In late August, the company also announced the expansion of its senior leadership team with the appointment of Dr. Suresh Durgam, senior vice president of Late-Stage Clinical Development and Medical Affairs. Durgam brings over 15 years of experience in neuropsychiatric drug development, including the development of antipsychotics and antidepressants.
“We are very pleased to welcome Dr. Durgam to Intra-Cellular, as he brings additional expertise to our clinical programs. We believe his contributions will be invaluable as we continue to advance lumateperone and our pipeline,” remarked Dr. Andrew Satlin, executive vice president and chief medical officer of Intra-Cellular Therapies.
Durgam most recently served in clinical development leadership roles at Allergan plc, where he was the clinical lead responsible for development of treatments for mood disorders, including rapid-acting antidepressant programs. Durgam was also the clinical development lead of the antipsychotic cariprazine, advancing the compound from Phase 1 to approval in schizophrenia and bipolar disorder. Durgam graduated with his medical degree from the Siddhartha Medical College in India, and received his residency training in psychiatry at Scott & White Clinic and Hospital – Texas A&M University System College of Medicine.

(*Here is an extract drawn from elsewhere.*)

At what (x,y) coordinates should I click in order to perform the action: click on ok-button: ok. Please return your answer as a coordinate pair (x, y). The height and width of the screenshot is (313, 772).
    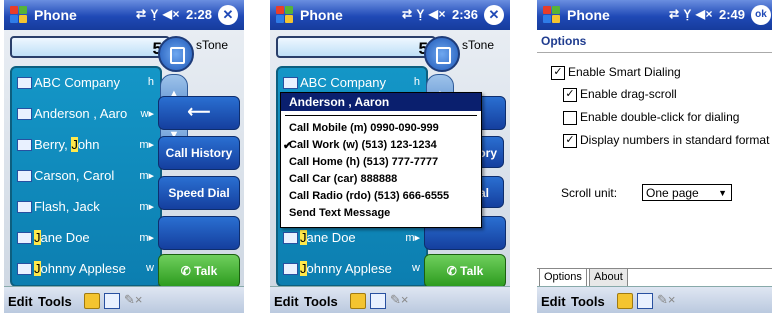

“I am excited to join Intra-Cellular Therapies. Lumateperone has a novel mechanism of action with the potential to address unmet medical needs in schizophrenia and other neuropsychiatric disorders including bipolar disorder, agitation associated with dementia and depression,” stated Durgam. “I look forward to contributing to the success of these programs and further broadening our scope into additional therapeutic areas.”